[Requirement]: Could you set down exactly the lines of the data below, starting at the one that holds "Click the change settings link" and ending at the one that holds "Task: Click the Yemen", both included, and only those?

Record extracts below:

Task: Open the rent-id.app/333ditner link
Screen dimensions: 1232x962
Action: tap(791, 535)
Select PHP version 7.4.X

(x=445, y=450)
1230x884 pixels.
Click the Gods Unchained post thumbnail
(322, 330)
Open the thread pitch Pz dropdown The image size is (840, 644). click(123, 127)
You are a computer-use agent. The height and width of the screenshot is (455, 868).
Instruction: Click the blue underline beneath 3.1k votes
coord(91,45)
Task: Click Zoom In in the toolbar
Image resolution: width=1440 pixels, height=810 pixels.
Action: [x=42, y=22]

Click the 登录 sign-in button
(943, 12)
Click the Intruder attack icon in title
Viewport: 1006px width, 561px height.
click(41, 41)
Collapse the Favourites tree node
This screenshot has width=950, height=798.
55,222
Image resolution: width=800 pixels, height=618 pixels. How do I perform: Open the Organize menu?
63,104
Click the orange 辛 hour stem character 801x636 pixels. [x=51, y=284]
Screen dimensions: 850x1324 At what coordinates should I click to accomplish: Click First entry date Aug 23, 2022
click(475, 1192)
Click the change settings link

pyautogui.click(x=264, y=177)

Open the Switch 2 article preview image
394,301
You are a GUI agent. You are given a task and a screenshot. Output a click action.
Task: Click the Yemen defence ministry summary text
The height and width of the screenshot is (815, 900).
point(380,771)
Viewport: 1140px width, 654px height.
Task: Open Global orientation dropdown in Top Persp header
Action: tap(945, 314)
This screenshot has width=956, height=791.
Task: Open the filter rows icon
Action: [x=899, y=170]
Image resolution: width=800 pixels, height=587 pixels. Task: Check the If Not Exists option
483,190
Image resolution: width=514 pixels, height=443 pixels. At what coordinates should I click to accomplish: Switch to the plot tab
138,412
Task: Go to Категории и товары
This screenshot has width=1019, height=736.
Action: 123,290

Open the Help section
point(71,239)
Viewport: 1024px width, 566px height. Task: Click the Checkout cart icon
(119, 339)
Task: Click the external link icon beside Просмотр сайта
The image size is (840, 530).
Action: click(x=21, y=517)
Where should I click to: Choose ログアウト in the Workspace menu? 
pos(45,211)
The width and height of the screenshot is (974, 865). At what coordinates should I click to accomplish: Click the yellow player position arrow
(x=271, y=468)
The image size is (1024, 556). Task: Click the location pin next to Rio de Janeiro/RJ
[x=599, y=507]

End of Record extracts.

[Written solution]:
Click the change settings link

pyautogui.click(x=264, y=177)

Open the Switch 2 article preview image
394,301
You are a GUI agent. You are given a task and a screenshot. Output a click action.
Task: Click the Yemen defence ministry summary text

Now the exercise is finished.